DPIA — необходимый и важный инструмент оценки новых продуктов и систем перед их внедрением в бизнес-структуру. Эту оценку также можно проводить в любой момент при подозрении на высокий риск для персональных данных субъекта в связи с изменениями в сервисе или дополнениями к существующему сервису. Этот тип оценки рассматривается как краеугольный камень системы приватности, поскольку помогает понять риски, связанные с внутренними и внешними процессами, выявить их источники и помочь в поиске необходимых мер защиты.

PIA, в свою очередь, необходима для понимания рисков, связанных со сбором персональных данных, и обычно проводится для выявления, документирования и устранения рисков для приватности человека. С помощью PIA компания гарантирует законность сбора данных, оценивает риски безопасности данных, минимизирует возможные угрозы данным людей.

Все оценки помогают понять:

• какую информацию собирает компания;
• зачем компании это нужно;
• как компания будет её использовать;
• с кем эти данные могут быть переданы;
• как компания защищает персональные данные;
• есть ли система ведения учёта и какая она;
• как люди соглашаются или отказываются предоставлять компании право использовать их информацию.

С помощью этих оценок компания гарантирует применение шести принципов и обещает нести ответственность за полученные данные, использовать их только при необходимости, обеспечивать их безопасность и гарантировать честные и прозрачные отношения с клиентами.

Компания должна составлять соглашения, разъясняющие, как информация собирается и обрабатывается компанией и связанными третьими сторонами. Они заключаются между организациями для чёткого определения ролей участвующих третьих сторон и описания предлагаемых услуг. Форма и содержание соглашения зависят от отношений между этими организациями и от того, являются ли они контролёром, совместным контролёром или обработчиком.

Соблюдение GDPR невозможно без корректно составленного DPA. Gofaizen & Sherle оказывает эту услугу, чтобы гарантировать законное взаимодействие между поставщиками услуг и их партнёрами. Это поможет клиентам понимать, как их данные собираются, хранятся и используются.

Как убедиться, что выбранные компании законно собирают и используют данные без нарушений? Именно для этого нужен GDPR-аудит. GDPR-аудит должен проводить специалист, знающий все нормы, действующие в конкретном государстве или регионе. Соответственно, если в компании нет такого специалиста, мы можем выступить аудиторской компанией.
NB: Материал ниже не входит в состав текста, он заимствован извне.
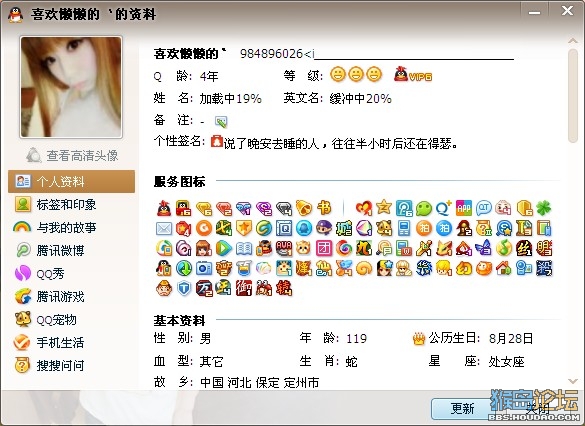Viewport: 585px width, 426px height.
Task: Click the scrollbar down arrow
Action: pos(573,381)
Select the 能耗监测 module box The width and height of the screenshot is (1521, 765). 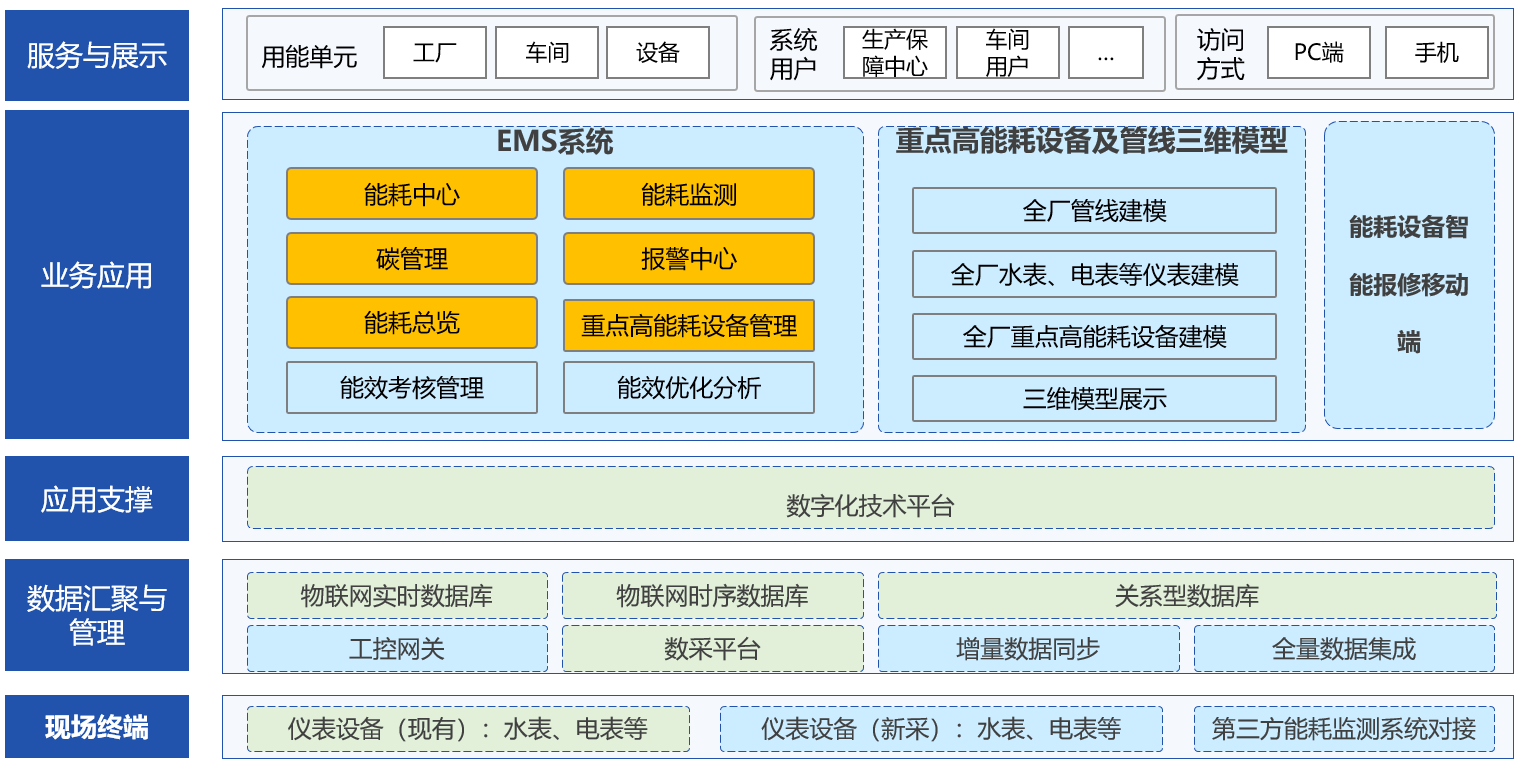tap(688, 194)
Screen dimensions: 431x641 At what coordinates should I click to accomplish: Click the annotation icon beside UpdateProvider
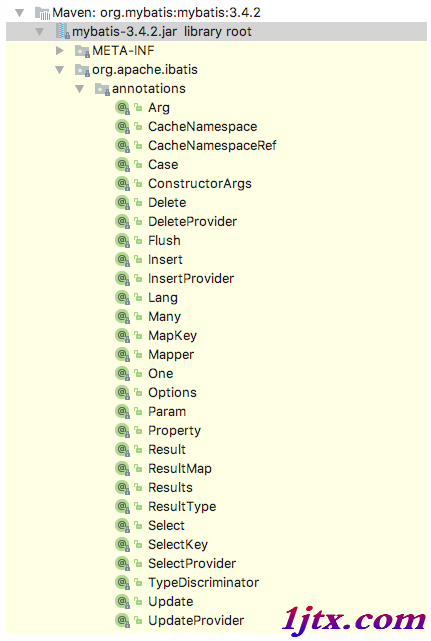tap(122, 621)
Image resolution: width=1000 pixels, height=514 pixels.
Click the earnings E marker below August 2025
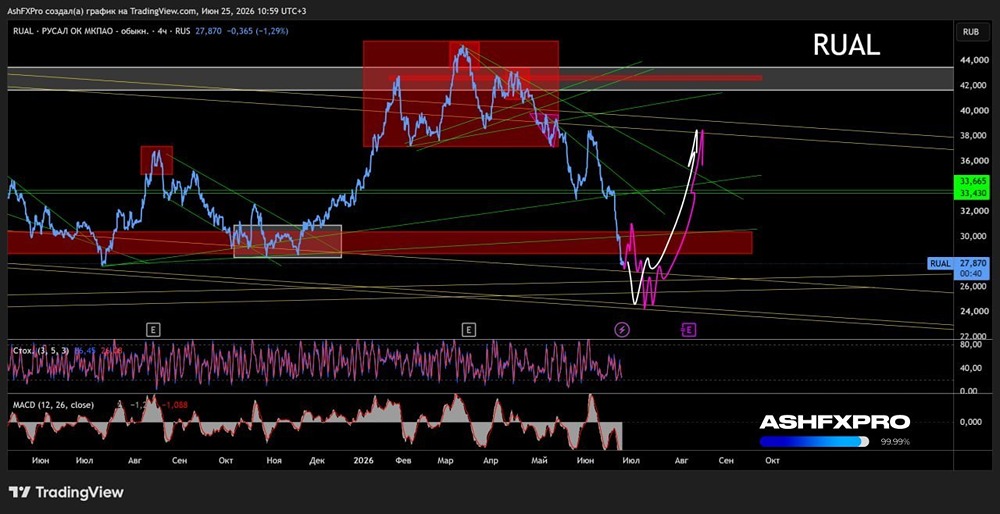[153, 329]
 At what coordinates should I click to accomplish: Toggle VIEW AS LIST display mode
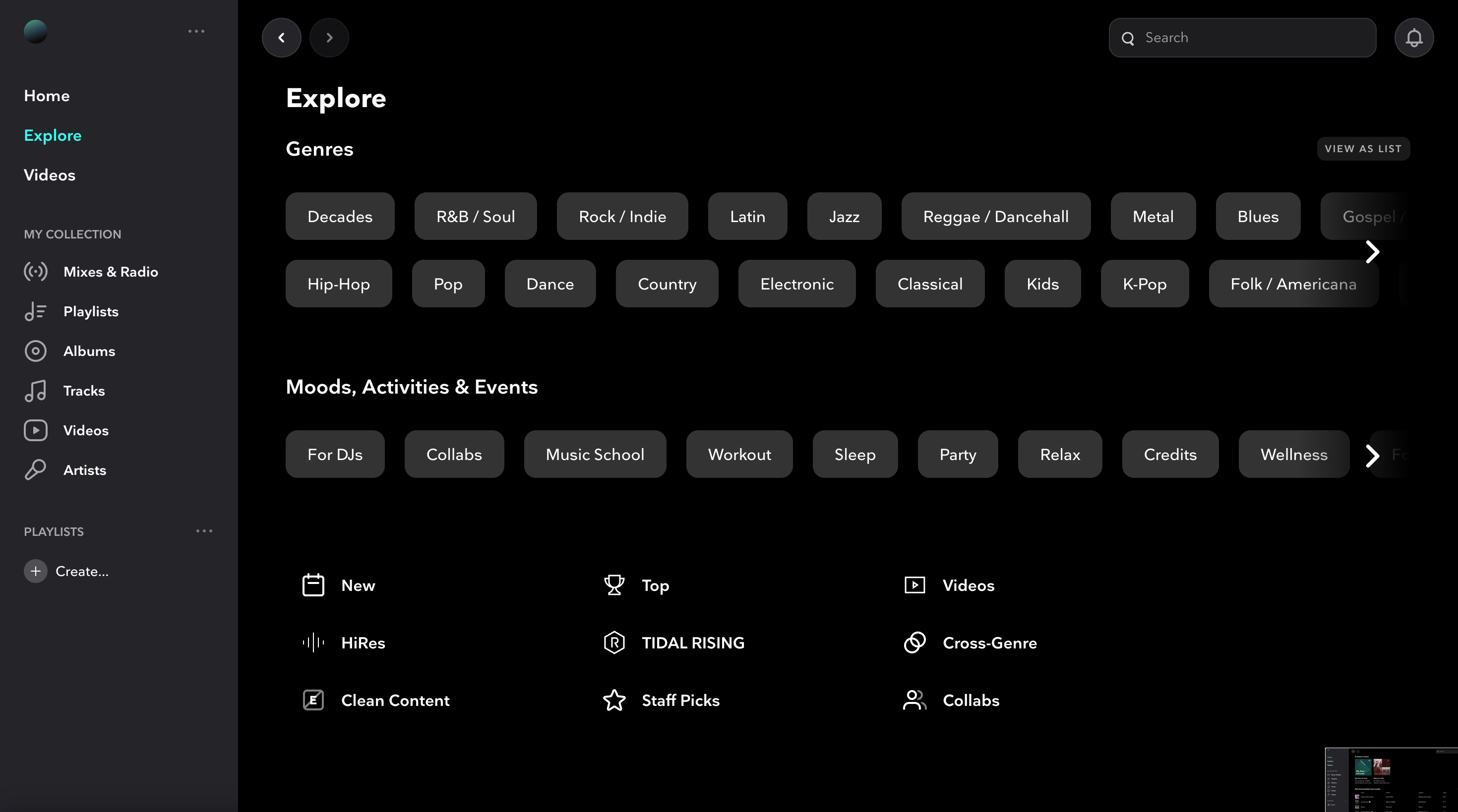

Аудит обязателен для компаний, которые хотят:

• изменить свой сервис;
• добавить новые функции и услуги;
• выйти на новые рынки;
• стать партнёрами компаний, чьи данные они будут использовать или с кем они будут обмениваться данными;
• объединить компании;
• регулярно проверять процессы, связанные с данными.

Аудит может потребовать нескольких этапов для соответствия международным стандартам и правилам и достижения нужных результатов.